Diese Technologien sind wirksam, haben allerdings einen Nachteil: Sie drosseln die Motorleistung, lassen Motoren schneller verschleißen und verursachen höhere Kosten sowie einen gesteigerten Wartungsaufwand. Hohe Motorleistungen und Umweltverträglichkeit sind nur mit erhöhtem Aufwand zu haben. Wirksame Katalysatoren machen die Fahrzeuge zwar sauber, aber auch teuer und mindern die Verkaufschancen.

Software-Manipulation statt wirksamer Abgasreinigung

Billiger für die Hersteller sind Software-Lösungen, die die Abgasreinigung bzw. -rückführung unter bestimmten Betriebsbedingungen außer Kraft setzen. Die Folge: Auf dem Prüfstand sind die Diesel sauber, auf der Straße mutieren sie zu Dreckschleudern, deren Emissionen die Grenzwerte oft um ein Vielfaches übersteigen. Laut Verordnung EG 715/2007, Art. 5, Abs. 1 sind Abschalteinrichtungen, die die Wirksamkeit des Emissionskontrollsystems verringern, verboten. Doch Art. 5, Abs. 2 sieht Ausnahmen vor: etwa zum Schutz des Motors vor Beschädigung (etwa bei kalten Außentemperaturen), beim Anlassen sowie unter besonderen definierten Bedingungen in Prüfverfahren. 

Autohersteller machen Ausnahmen zur Regel

Diese Ausnahmebestimmungen legen die Autokonzerne äußerst extensiv aus und rechtfertigen illegale Abschalteinrichtungen wie Zykluserkennung oder Thermofenster mit dem Schutz des Motors. Die zuständigen Behörden billigen diese Praxis bis heute. Zwar wurden die Hersteller zu Software-Updates verpflichtet, doch die machen die Fahrzeuge im Realbetrieb auch nicht sauberer. In manchen Fällen steigt der Stickstoff-Ausstoß sogar noch weiter an, wie ein Beitrag des ZDF-Magazins „Frontal 21“ zeigt.
Mit dem fadenscheinigen Argument Motorschutz dürfte bald endgültig Schluss sein. Die Generalanwältin des Europäischen Gerichtshofs (EuGH) hat Abschalteinrichtungen für unzulässig erklärt– ebenso wie bereits viele Land- und Oberlandesgerichte.
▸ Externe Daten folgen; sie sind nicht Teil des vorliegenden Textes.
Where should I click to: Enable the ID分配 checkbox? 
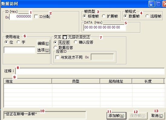pyautogui.click(x=36, y=17)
In ihrem Gutachten vom 30. April 2020 (Az. C-693/18) kommt sie zu dem Schluss, dass „nur unmittelbare Beschädigungsrisiken, die die Zuverlässigkeit des Motors beeinträchtigen und eine konkrete Gefahr bei der Lenkung des Fahrzeugs darstellen, das Vorhandensein einer Abschalteinrichtung rechtfertigen können“. Das Ziel, den Verschleiß oder die Verschmutzung des Motors zu verzögern, rechtfertige den Einsatz einer Abschaltung jedenfalls nicht.